The variance-inflation factor for an individual predictor in an ordinary least-squares model is based on the multiple $R^2$ for its linear regression against all the other predictors.* Any correlation with the other predictors inflates the variance of its coefficient estimate beyond an uncorrelated situation.
The quadratic form involved in a simultaneous "chunk" test on multiple coefficients, in contrast, means that correlations between predictors can either increase or decrease the value of the test statistic depending on the signs of correlations and of coefficient estimates.
A simple example with two predictors illustrates the principle, with the additional simplification that both predictors have the same variance inflation factor. Start with the usual ordinary least squares setup, with continuous outcome $y$ and normally distributed error $\epsilon$:
$$y = \beta_0 + \beta_1 x_1 + \beta_2 x_2 + \epsilon.$$
Center and scale each of $x_1$ and $x_2$ to zero mean and unit standard deviation. That simplifies the design matrix $X$ so that:
$$X^TX=N \begin{pmatrix}1 & 0 &0\\0&1&r\\0& r& 1 \end{pmatrix}$$
where $N$ is the number of observations and $r$ is the sample correlation coefficient between $x_1$ and $x_2$. The covariance matrix of coefficient estimates, with $\hat\sigma^2$ the estimate of error variance, is:
$$\hat\sigma^2 (X^TX)^{-1} = \frac{\hat\sigma^2}{N} \begin{pmatrix}1 & 0 &0\\0&\frac{1}{1-r^2}&\frac{-r}{1-r^2}\\0& \frac{-r}{1-r^2}& \frac{1}{1-r^2} \end{pmatrix} .$$
The diagonal elements are the variances of the individual coefficient estimates, with variance inflation $1/(1-r^2)$. The covariance between $\hat\beta_1$ and $\hat\beta_2$ is opposite in sign to $r$. The Wald statistic for the hypothesis $\beta_1=0$ is then:
$$\frac{N \left( 1-r^2 \right) \hat\beta_1^2}{\hat\sigma^2},$$
with a corresponding result for $\beta_2$. Higher values of $r^2$ lower the values of test statistics on the individual coefficients, regardless of the sign of $r$. With more predictors, $1/(1-r^2)$ would be replaced by variance inflation factors in single-coefficient tests.

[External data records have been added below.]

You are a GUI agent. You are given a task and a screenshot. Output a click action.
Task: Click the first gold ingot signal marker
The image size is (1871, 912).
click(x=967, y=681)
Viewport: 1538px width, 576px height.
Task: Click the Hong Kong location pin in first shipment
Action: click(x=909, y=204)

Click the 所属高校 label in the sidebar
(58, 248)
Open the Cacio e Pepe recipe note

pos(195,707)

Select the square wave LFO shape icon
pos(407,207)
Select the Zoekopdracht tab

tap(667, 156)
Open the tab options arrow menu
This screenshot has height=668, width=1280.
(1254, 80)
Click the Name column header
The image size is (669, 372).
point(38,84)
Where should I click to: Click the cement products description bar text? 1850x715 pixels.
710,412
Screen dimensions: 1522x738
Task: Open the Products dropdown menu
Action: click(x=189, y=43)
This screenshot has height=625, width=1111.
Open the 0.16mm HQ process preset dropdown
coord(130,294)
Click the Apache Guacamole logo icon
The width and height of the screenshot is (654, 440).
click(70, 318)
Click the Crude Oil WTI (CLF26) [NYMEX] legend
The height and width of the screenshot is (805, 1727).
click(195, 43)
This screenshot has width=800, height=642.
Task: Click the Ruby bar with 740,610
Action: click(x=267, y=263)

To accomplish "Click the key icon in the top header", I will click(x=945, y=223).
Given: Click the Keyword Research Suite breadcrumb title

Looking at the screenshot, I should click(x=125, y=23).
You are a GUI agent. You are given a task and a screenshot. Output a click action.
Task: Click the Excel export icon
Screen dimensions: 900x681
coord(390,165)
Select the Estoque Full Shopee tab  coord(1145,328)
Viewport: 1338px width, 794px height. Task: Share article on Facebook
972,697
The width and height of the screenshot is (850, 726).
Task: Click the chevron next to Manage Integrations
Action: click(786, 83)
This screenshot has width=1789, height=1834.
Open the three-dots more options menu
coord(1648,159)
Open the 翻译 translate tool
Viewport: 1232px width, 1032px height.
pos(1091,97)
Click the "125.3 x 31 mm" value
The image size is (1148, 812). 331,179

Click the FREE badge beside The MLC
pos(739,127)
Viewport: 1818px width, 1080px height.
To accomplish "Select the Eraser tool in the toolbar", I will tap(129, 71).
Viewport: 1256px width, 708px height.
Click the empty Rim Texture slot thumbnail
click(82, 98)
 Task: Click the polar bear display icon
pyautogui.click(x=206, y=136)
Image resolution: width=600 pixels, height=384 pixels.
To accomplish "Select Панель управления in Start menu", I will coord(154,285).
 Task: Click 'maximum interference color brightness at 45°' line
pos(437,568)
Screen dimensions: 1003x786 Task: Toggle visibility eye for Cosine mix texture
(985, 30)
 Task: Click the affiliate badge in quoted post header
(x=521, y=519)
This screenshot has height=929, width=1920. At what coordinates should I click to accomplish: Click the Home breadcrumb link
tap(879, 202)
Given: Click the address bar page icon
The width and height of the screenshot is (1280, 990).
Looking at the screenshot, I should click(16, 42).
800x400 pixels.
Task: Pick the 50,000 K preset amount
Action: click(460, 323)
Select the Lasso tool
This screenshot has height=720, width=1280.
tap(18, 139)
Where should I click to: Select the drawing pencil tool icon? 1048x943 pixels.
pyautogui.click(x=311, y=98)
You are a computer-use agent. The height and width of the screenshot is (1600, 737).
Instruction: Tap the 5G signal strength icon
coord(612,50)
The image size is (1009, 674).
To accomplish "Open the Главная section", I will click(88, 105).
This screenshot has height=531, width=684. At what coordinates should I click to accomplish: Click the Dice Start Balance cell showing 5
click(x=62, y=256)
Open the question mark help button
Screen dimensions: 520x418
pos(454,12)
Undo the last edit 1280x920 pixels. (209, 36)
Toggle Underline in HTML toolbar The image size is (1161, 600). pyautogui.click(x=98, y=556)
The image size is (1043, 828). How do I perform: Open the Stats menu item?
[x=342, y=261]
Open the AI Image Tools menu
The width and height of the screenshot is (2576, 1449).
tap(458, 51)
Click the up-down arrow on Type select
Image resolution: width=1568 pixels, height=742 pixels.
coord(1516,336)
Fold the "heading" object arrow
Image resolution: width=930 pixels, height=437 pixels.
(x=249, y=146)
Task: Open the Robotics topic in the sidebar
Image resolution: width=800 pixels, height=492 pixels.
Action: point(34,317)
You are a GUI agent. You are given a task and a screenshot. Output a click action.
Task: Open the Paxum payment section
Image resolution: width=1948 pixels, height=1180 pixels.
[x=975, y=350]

A Wald "chunk" test on the joint hypothesis that $\beta_1=\beta_2=0$ is based on the quadratic form between the vector $\begin{pmatrix}\hat\beta_1 & \hat\beta_2\end{pmatrix}$ and the inverse of the corresponding submatrix of the coefficient covariance matrix (last two columns and rows, in this example). The inverse of that submatrix is simply related to the corresponding submatrix of $X^TX$, giving:
$$\begin{pmatrix} \hat\beta_1 & \hat\beta_2\end{pmatrix} \frac{N}{\hat\sigma^2} \begin{pmatrix} 1 & r \\r&1 \end{pmatrix} \begin{pmatrix}\hat\beta_1 \\\hat\beta_2 \end{pmatrix}= \frac{N}{\hat\sigma^2} \left( \hat\beta_1^2 + 2 r \hat\beta_1 \hat\beta_2 + \hat\beta_2^2\right).$$
A positive correlation $r$ between $x_1$ and $x_2$, other things being equal, will increase the value of the "chunk" test statistic over the uncorrelated situation if $\hat\beta_1$ and $\hat\beta_2$ have the same sign, as will a negative correlation if the coefficient estimates have opposite signs.
*There's a generalized variance-inflation factor for other forms of regression; see this page.